“Pobre corral de muertos” llamó Miguel de Unamuno a un cementerio pueblerino en su recorrido por los campos de Castilla. Allí, olvidado por los vivos en la llanura desierta, el cielo lo cubre de amapolas y de pájaros, la lluvia lo bendice y encuentra protección y nombre bajo el signo de la cruz. Se tornó así en “corral sagrado” y en aprisco acogedor. Y concluye el poeta: “Desde el cielo de la noche, Cristo, Pastor Soberano, con infinitos ojos centelleantes recuenta las ovejas del rebaño”. Los muertos que la parca acorrala como can rabioso, se tornan ovejas del aprisco del Buen Pastor Jesucristo, al amparo del cayado de la cruz.
El poeta fue capaz de elevarse literaria y espiritualmente desde las “tapias de barro” a la altura de la mirada bendiciente de Cristo, cuya cruz de “tosca piedra”, es capaz de convertir la “maleza brava” en sosegado redil. Recobra aquí Unamuno la imagen de Cristo-Pastor, que lleva sobre sus hombros a la oveja perdida, a la humanidad pecadora.
Aunque los poetas también suelen hacer milagros, no sé si hubiera logrado lo mismo Don Miguel a la vista de uno de nuestros cementerios pueblerinos, símbolos del abandono, la incuria y el olvido. Todo este desacato se intenta reparar en el llamado “día de muertos”, que la televisión parlera potencia hasta la náusea. El cempasúchil brilla esplendoroso en medio de osamentas y calaveras, en un ritual de muerte: altar de muertos, pan de muertos, flor de muertos. La muerte lo invade todo: El espacio, el tiempo, el vestido, la comida, los olores, los colores, la vida. ¿También la fe?
Esta incómoda pregunta la hace el Papa Benedicto XVI en su encíclica sobre la virtud de la esperanza. Cuando nos bautizaron, pedimos y obtuvimos la promesa de conseguir “la vida eterna”. La pregunta del ritual iniciático se ha vuelto incomprensible y la respuesta confusa. La vida eterna no es la supervivencia de las almas ni su retorno anual para saborear las ofrendas. Es otra cosa. Por eso, el Papa se pregunta: “¿De verdad queremos esto: vivir eternamente?”. “Hoy se rechaza la fe porque se reúsa vivir eternamente”, comenta el Pontífice, pues “vivir para siempre más parece ahora una condena que una bendición. Sería aburrido e insoportable”.
Dedica el Papa Benedicto XVI su encíclica a explicar el sentido de nuestra fe, cargada de esperanzadora.
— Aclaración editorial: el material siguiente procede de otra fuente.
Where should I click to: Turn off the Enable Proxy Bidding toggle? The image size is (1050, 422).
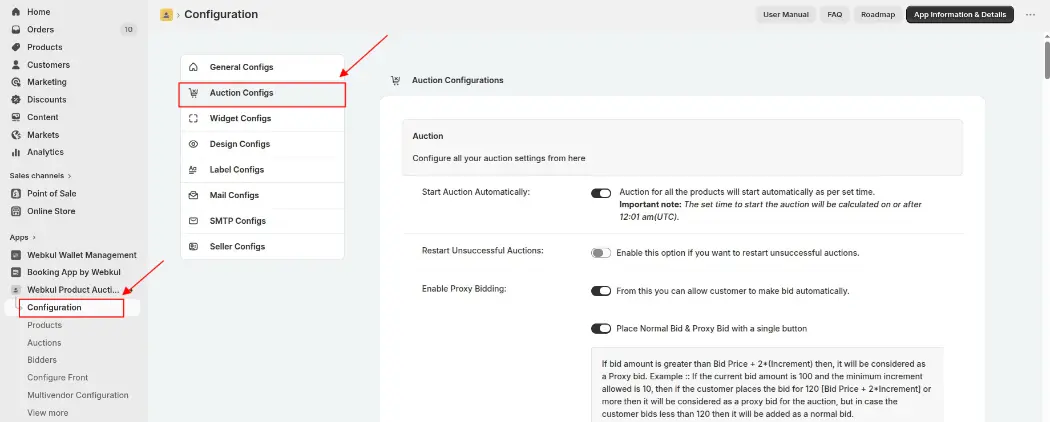601,291
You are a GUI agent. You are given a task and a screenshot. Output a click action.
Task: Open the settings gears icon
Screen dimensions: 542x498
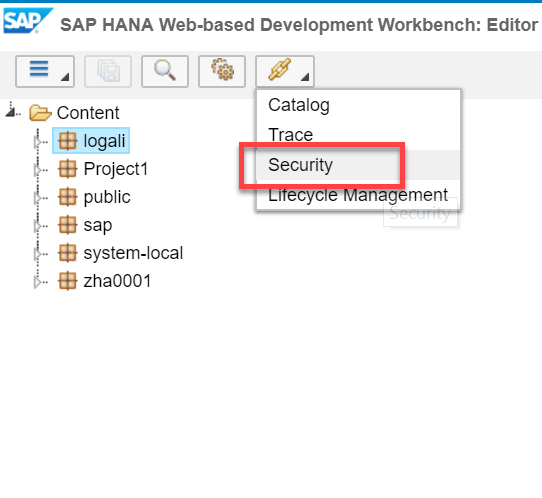click(222, 71)
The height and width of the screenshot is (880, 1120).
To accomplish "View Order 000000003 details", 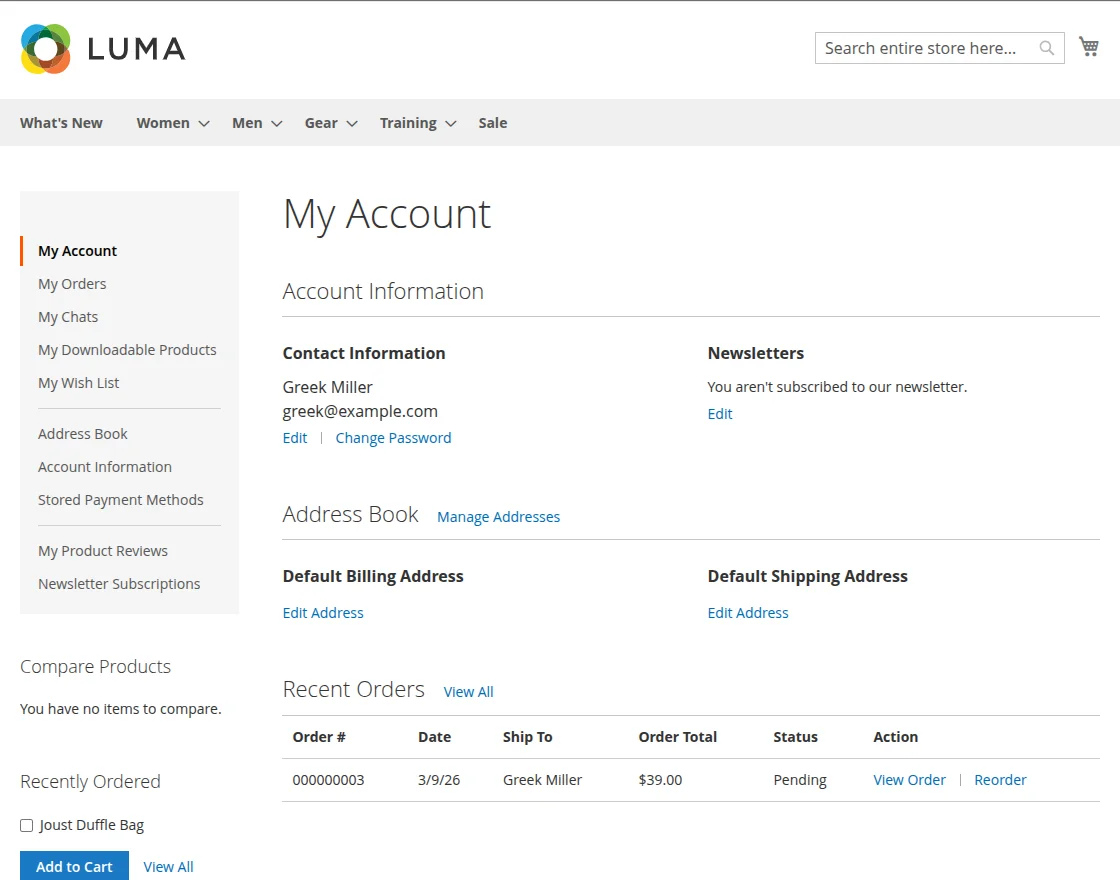I will 909,780.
Fe que lleva en su entraña el germen y el anticipo de la misma vida de Dios. La fe cristiana nos conecta con la eternidad, no con la tumba del cementerio, porque brota del amor que reclama consigo la vida. El amor eterno comunica vida eterna.
Lo que pedimos a la Iglesia y ésta nos da en el Bautismo, lo que profesamos como fe y recibimos como esperanza, no es la sobrevivencia de las ánimas, sino la vida misma de Dios, que brilló en Jesucristo después de haber vencido a la muerte: la resurrección corporal. Esta es la fe que profesamos en el Credo, cuando decimos: “Espero la resurrección de los muertos y la vida eterna”. Todo lo demás es folclore. Respetable, pero folclore.
Esta celebración fúnebre es ciertamente susceptible de múltiples lecturas. Más allá del folclore preñado de subjetivismo e imaginación y cada vez más contaminado de extranjerismos, está el manejo ideológico intentado por algunos a causa de la violencia y de la muerte que nos agobian. Sería una satisfacción vicaria por los fallecidos anónimos, no reclamados. Esto sería simplemente crueldad. Los católicos, a la sombra de la cruz, celebramos la vida.